Your chosen historical window becomes the static training dataset , and after fitting, the centroids never change again.
This makes the model:
Predictable
Repeatable
Consistent across backtests
Fast for live use (no recalculation of centroids every bar)
Static Training Window
You select a period with:
Training Start
Training End
Only bars inside this range are used to fit the K-means model. This window defines:
the market regime examples
the statistical distributions (means/std) for each feature
how the centroids will be positioned post-trainin
Bars before training = fully transparent
Training bars = gray
Post-training bars = full colored regimes
Feature Engineering (4D Input Vector)
Every bar during training becomes a 4-dimensional point:
This combination balances: momentum, volatility, mean-reversion, trend acceleration giving the algorithm a richer "market fingerprint" per bar.
Standardization
To prevent any feature from dominating due to scale differences (e.g., CMF near zero vs CCI ±200), all features are standardized:
standardize(value, mean, std) =>
(value - mean) / std
Centroid Initialization
Centroids start at diverse coordinates using various curves:
linear
sinusoidal
sign-preserving quadratic
tanh compression
init_centroids() =>
// Spread centroids across using different shapes per feature
for c = 0 to k_clusters - 1
frac = k_clusters == 1 ? 0.0 : c / (k_clusters - 1.0) // 0 → 1
v = frac * 2 - 1 // -1 → +1
array.set(cent_rsi, c, v) // linear
array.set(cent_cci, c, math.sin(v)) // sinusoidal
array.set(cent_cmf, c, v * v * (v < 0 ? -1 : 1)) // quadratic sign-preserving
array.set(cent_mac, c, tanh(v)) // compressed
This makes initial cluster spread “random” even though true randomness is hardly achieved in pinescript.
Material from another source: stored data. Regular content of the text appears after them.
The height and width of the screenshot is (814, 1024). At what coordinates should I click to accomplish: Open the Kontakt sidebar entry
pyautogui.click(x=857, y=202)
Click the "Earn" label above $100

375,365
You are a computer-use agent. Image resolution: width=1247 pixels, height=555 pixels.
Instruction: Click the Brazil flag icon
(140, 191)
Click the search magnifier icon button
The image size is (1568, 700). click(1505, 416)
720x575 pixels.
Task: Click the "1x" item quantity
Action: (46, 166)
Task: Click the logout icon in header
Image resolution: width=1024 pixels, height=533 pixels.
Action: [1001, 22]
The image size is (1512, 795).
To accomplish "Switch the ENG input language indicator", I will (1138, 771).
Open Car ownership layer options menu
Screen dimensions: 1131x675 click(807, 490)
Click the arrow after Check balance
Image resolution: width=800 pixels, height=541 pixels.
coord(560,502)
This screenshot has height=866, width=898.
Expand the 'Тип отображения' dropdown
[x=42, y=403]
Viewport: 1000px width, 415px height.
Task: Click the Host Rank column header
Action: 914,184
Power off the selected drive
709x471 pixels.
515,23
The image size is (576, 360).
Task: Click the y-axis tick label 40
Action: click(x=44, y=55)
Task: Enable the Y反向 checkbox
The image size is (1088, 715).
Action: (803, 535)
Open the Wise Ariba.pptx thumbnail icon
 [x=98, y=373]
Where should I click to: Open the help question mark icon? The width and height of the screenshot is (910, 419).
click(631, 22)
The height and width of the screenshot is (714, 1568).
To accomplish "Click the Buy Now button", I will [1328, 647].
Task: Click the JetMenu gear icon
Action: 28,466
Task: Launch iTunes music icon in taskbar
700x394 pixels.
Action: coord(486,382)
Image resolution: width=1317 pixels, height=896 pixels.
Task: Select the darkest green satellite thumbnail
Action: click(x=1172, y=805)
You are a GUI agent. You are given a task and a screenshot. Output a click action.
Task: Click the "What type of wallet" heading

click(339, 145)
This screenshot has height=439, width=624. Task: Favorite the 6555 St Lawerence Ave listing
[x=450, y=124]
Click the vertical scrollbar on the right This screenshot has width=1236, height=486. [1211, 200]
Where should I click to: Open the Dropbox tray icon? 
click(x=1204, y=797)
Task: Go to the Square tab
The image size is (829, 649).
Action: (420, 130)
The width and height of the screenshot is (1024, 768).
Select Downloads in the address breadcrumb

K-Means Iterative Refinement
The algorithm repeats these steps:
(A) Assignment Step, Each bar is assigned to the nearest centroid via Euclidean distance in 4D:
distance = sqrt(dx² + dy² + dz² + dw²)
(B) Update Step, Centroids update to the mean of points assigned to them. This repeats iterations times (configurable).
LIVE REGIME CLASSIFICATION
After training, each new bar is:
Standardized using the training mean/std
Compared to all centroids
Assigned to the nearest cluster
Bar color updates based on cluster
No re-training occurs. This ensures:
No lookahead bias
Clean historical testing
Stable regimes over time
CLUSTER BEHAVIOR & TRADING LOGIC
Clusters (0, 1, 2, 3…) hold no inherent meaning. The user defines what each cluster does.
Example of custom actions:
Cluster 0 → Cash
Cluster 1 → Long
Cluster 2 → Short
Cluster 3+ → Cash (noise regime)
This flexibility means:
One trader might have cluster 0 as consolidation.
Another might repurpose it as a breakout-loading zone.
A third might ignore 3 clusters entirely.
Example on ETHUSD
Important Note:
Any change of parameters or chart timeframe or ticker can cause the “order” of clusters to change
The script does NOT assume any cluster equals any actionable bias, user decides.
PERFORMANCE METRICS & ROC TABLE
The indicator computes average 1-bar ROC for each cluster in:
Training set
Test (live) set
This helps measure:
Cluster profitability consistency
Regime forward predictability
Whether a regime is noise, trend, or reversion-biased
EQUITY SIMULATION & FEES
Designed for close-to-close realistic backtesting.
Position = cluster of previous bar
Fees applied only on regime switches. Meaning:
Staying long → no fee
Switching long→short → fee applied
Switching any→cash → fee applied
Fee input is percentage, but script already converts internally.
Disclaimers
⚠️ This indicator uses machine-learning but does not predict the future. It classifies similarity to past regimes, nothing more.
⚠️ Backtest results are not indicative of future performance.
⚠️ Clusters have no inherent “bullish” or “bearish” meaning. You must interpret them based on your testing and your own feature engineering.